Fritz Vahrenholt (born 8 May 1949) is a German politician (SPD), industrialist, and climate change denier.

==Biography==
Vahrenholt was born in Gelsenkirchen-Buer. He studied chemistry in Münster and started his professional career at the federal Umweltbundesamt (environmental protection agency) in Berlin and the Ministry for Environment of Hesse. From 1984 till 1990 he was in a leading role in Hamburg, first as a Staatsrat (Councilor) for the Hamburg Department of the Environment. From 1990 to 1991 he led the Senatskanzlei (Hamburg Senate Chancellery). Then he was Umweltsenator (senator for the environment) in Hamburg from 1991 to 1997.

In 1998 he entered the energy industry and until 2001 was on the Board of Deutsche Shell AG, a Shell subsidiary. In 2001 he moved to post of CEO of the wind turbine company REpower Systems AG and remained there until 2007. From February 2008 to June 2012 he was CEO of electric power company RWE subsidiary RWE Innogy and remains on the supervisory board. Vahrenholt has a doctorate in chemistry. In 1999 he was made an Honorary Professor of chemistry at the University of Hamburg.

2012 Vahrenholt was elected chair of Deutsche Wildtier Stiftung, a German foundation for the preservation of wildlife in Germany. In 2019, he was ejected with immediate effect from this function.

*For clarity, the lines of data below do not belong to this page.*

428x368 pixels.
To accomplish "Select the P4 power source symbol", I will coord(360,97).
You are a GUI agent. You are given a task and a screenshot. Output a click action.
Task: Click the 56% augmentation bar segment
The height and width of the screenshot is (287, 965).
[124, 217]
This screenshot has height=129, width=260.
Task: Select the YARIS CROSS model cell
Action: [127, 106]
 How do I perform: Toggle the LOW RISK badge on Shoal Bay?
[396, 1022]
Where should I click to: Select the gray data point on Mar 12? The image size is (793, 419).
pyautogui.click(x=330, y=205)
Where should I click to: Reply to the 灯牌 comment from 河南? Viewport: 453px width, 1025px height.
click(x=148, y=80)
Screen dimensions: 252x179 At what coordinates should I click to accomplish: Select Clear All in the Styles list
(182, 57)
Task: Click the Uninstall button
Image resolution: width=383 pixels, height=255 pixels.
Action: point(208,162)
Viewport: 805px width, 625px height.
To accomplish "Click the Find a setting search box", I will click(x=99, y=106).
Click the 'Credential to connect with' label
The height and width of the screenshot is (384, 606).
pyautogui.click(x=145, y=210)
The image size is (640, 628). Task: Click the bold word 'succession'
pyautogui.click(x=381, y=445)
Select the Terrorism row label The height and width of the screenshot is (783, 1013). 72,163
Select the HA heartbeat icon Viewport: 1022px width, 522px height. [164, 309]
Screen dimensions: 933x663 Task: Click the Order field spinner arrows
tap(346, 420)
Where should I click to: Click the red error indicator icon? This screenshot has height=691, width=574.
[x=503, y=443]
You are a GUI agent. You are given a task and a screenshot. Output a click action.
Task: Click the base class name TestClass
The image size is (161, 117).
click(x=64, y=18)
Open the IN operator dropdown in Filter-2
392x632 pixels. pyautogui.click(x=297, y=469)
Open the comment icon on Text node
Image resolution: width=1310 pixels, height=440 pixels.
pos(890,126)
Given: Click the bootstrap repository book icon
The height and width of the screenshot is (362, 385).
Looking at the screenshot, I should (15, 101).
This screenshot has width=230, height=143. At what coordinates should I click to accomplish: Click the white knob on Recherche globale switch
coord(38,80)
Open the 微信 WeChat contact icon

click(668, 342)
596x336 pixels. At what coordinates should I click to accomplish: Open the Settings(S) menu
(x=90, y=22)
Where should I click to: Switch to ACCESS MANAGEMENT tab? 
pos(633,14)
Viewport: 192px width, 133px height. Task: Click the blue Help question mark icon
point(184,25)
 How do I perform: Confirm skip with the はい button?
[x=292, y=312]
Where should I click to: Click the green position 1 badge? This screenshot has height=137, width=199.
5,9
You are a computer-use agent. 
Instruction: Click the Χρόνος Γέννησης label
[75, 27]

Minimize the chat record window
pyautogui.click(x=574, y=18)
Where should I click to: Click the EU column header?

Vahrenholt is chairman of the supervisory board of the largest European copper company Aurubis.

==Global warming denial==
Vahrenholt belongs to the minority that is dismissive about human-induced global warming. In 2012 Vahrenholt together with geologist Sebastian Lüning published Die kalte Sonne: warum die Klimakatastrophe nicht stattfindet (The Cold Sun: Why the Climate Crisis Isn't Happening), a book asserting that climate change is driven by variations in solar activity. They predict the Earth is entering a cooling phase due to periodic solar cycles, and will cool by 0.2 to 0.3 degrees C by 2035. Other contributors are Nir Shaviv, Werner Weber, Henrik Svensmark and Nicola Scafetta. Numerous scientists, including the Council for Sustainable Development
, criticised the book and considered its underlying assumptions to be either outdated or highly speculative.